Goal of the exercise: Without the pictures, give the records again exactly as they appear.

BEGIN The data

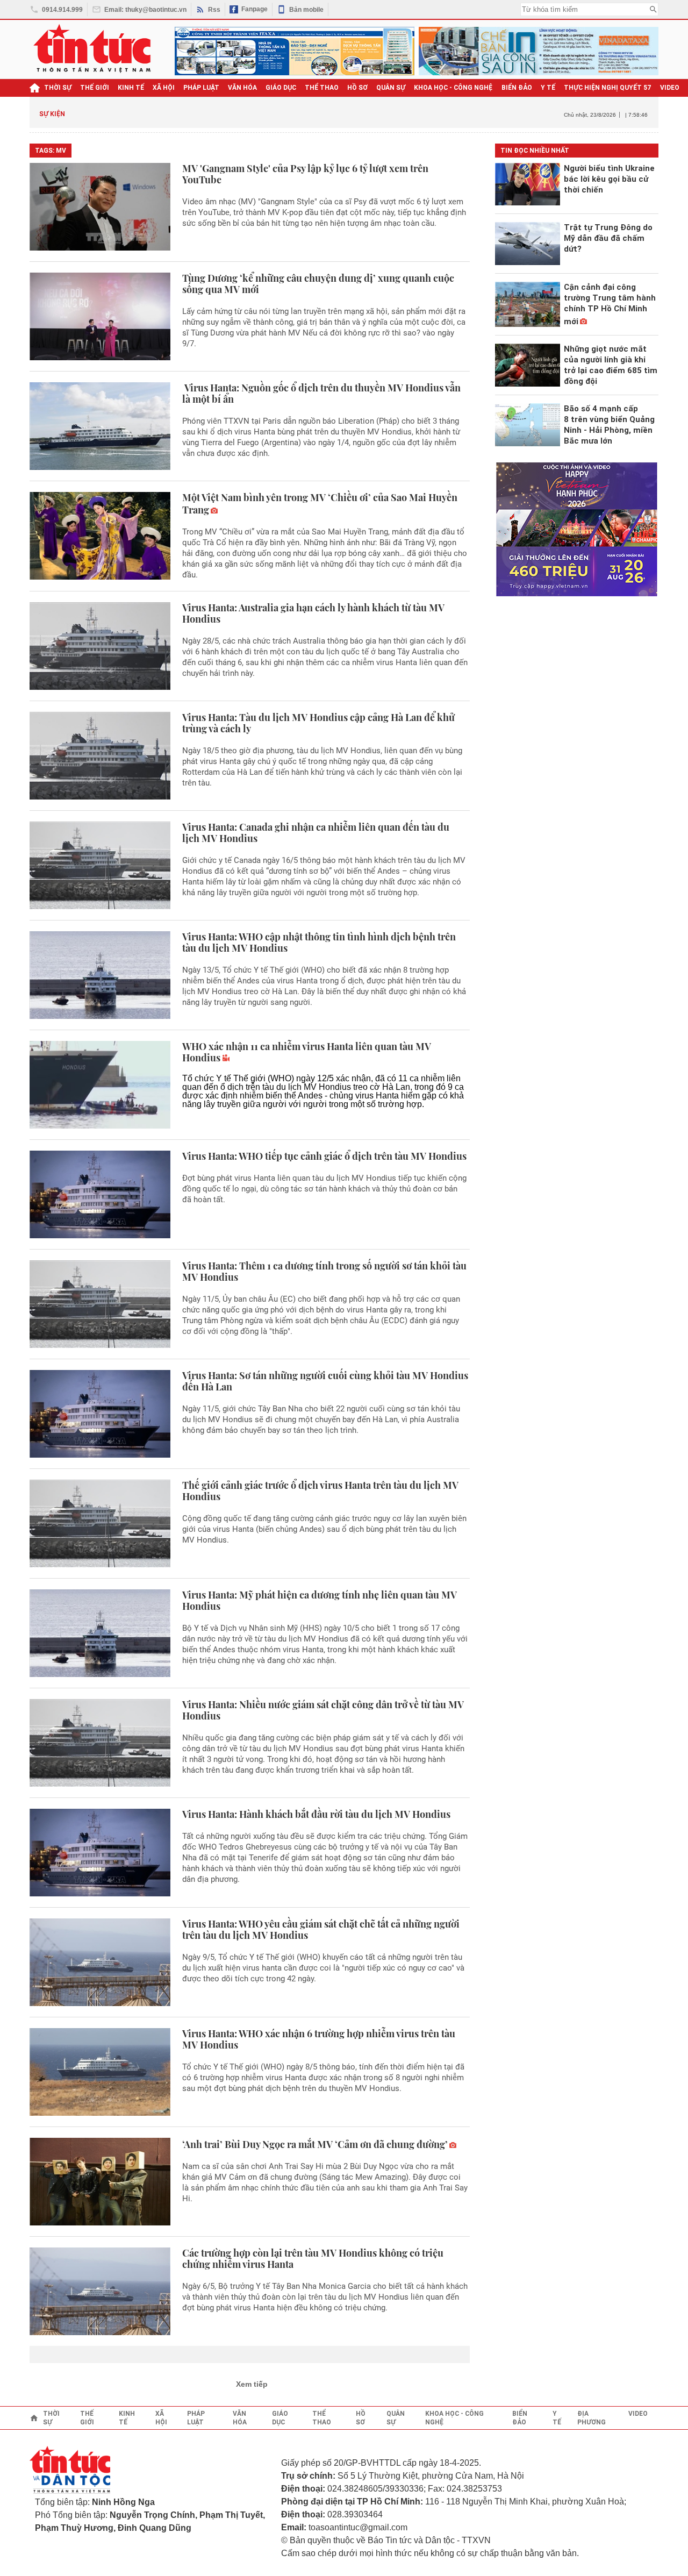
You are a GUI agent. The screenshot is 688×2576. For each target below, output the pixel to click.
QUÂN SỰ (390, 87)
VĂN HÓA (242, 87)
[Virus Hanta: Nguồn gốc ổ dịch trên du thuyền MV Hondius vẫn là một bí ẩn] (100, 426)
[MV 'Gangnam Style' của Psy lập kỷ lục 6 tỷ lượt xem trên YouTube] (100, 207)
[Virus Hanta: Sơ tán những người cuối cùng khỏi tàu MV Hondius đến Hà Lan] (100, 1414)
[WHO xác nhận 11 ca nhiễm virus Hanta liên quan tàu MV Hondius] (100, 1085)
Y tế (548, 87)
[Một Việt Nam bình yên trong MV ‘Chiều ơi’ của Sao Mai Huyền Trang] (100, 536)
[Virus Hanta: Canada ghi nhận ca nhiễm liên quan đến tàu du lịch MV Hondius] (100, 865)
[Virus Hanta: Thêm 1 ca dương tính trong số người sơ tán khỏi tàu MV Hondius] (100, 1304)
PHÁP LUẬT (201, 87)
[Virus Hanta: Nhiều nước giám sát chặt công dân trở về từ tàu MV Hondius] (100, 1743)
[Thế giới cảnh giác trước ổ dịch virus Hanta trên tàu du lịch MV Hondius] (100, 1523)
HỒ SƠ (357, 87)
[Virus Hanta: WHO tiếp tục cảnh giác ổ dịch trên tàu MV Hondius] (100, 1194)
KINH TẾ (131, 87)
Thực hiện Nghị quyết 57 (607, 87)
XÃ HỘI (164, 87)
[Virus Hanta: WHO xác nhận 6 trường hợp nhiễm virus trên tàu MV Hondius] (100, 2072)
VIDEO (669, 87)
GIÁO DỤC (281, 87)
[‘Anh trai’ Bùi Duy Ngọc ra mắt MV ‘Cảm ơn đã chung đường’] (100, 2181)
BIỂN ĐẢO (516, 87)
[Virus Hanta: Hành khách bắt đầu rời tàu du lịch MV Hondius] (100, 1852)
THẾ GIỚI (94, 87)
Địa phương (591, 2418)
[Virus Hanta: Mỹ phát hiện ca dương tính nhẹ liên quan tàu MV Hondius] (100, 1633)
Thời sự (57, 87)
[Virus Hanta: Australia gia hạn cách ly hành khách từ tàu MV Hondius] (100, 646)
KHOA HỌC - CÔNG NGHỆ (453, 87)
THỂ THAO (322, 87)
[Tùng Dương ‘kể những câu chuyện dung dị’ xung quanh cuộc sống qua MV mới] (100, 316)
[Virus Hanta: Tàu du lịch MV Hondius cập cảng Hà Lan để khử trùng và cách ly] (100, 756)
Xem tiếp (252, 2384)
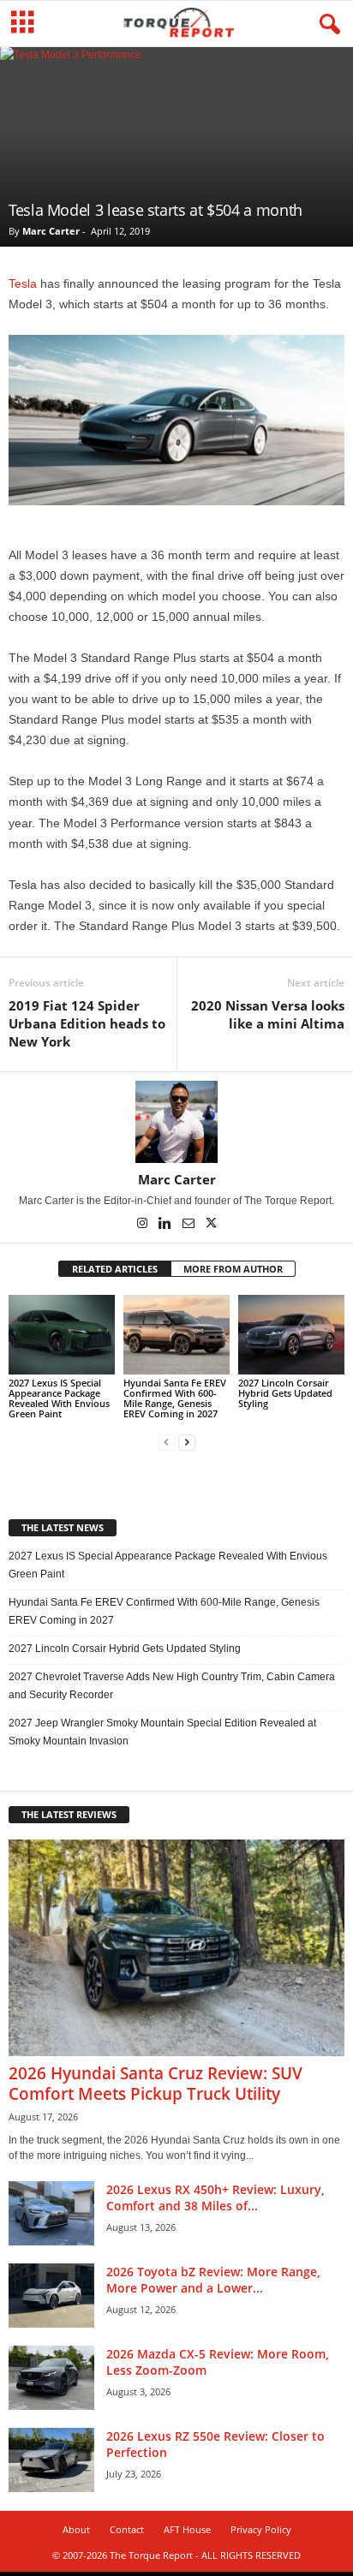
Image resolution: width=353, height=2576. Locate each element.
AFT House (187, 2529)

END The data

Answer to this task:
You are a GUI agent. The screenshot is 688×2576. For each target below, output the pixel to click.
QUÂN SỰ (390, 87)
VĂN HÓA (242, 87)
[Virus Hanta: Nguồn gốc ổ dịch trên du thuyền MV Hondius vẫn là một bí ẩn] (100, 426)
[MV 'Gangnam Style' của Psy lập kỷ lục 6 tỷ lượt xem trên YouTube] (100, 207)
[Virus Hanta: Sơ tán những người cuối cùng khỏi tàu MV Hondius đến Hà Lan] (100, 1414)
[WHO xác nhận 11 ca nhiễm virus Hanta liên quan tàu MV Hondius] (100, 1085)
Y tế (548, 87)
[Một Việt Nam bình yên trong MV ‘Chiều ơi’ của Sao Mai Huyền Trang] (100, 536)
[Virus Hanta: Canada ghi nhận ca nhiễm liên quan đến tàu du lịch MV Hondius] (100, 865)
[Virus Hanta: Thêm 1 ca dương tính trong số người sơ tán khỏi tàu MV Hondius] (100, 1304)
PHÁP LUẬT (201, 87)
[Virus Hanta: Nhiều nước giám sát chặt công dân trở về từ tàu MV Hondius] (100, 1743)
[Thế giới cảnh giác trước ổ dịch virus Hanta trên tàu du lịch MV Hondius] (100, 1523)
HỒ SƠ (357, 87)
[Virus Hanta: WHO tiếp tục cảnh giác ổ dịch trên tàu MV Hondius] (100, 1194)
KINH TẾ (131, 87)
Thực hiện Nghị quyết 57 (607, 87)
XÃ HỘI (164, 87)
[Virus Hanta: WHO xác nhận 6 trường hợp nhiễm virus trên tàu MV Hondius] (100, 2072)
VIDEO (669, 87)
GIÁO DỤC (281, 87)
[‘Anh trai’ Bùi Duy Ngọc ra mắt MV ‘Cảm ơn đã chung đường’] (100, 2181)
BIỂN ĐẢO (516, 87)
[Virus Hanta: Hành khách bắt đầu rời tàu du lịch MV Hondius] (100, 1852)
THẾ GIỚI (94, 87)
Địa phương (591, 2418)
[Virus Hanta: Mỹ phát hiện ca dương tính nhẹ liên quan tàu MV Hondius] (100, 1633)
Thời sự (57, 87)
[Virus Hanta: Australia gia hạn cách ly hành khách từ tàu MV Hondius] (100, 646)
KHOA HỌC - CÔNG NGHỆ (453, 87)
THỂ THAO (322, 87)
[Tùng Dương ‘kể những câu chuyện dung dị’ xung quanh cuộc sống qua MV mới] (100, 316)
[Virus Hanta: Tàu du lịch MV Hondius cập cảng Hà Lan để khử trùng và cách ly] (100, 756)
Xem tiếp (252, 2384)
Image resolution: width=353, height=2576. Locate each element.
AFT House (187, 2529)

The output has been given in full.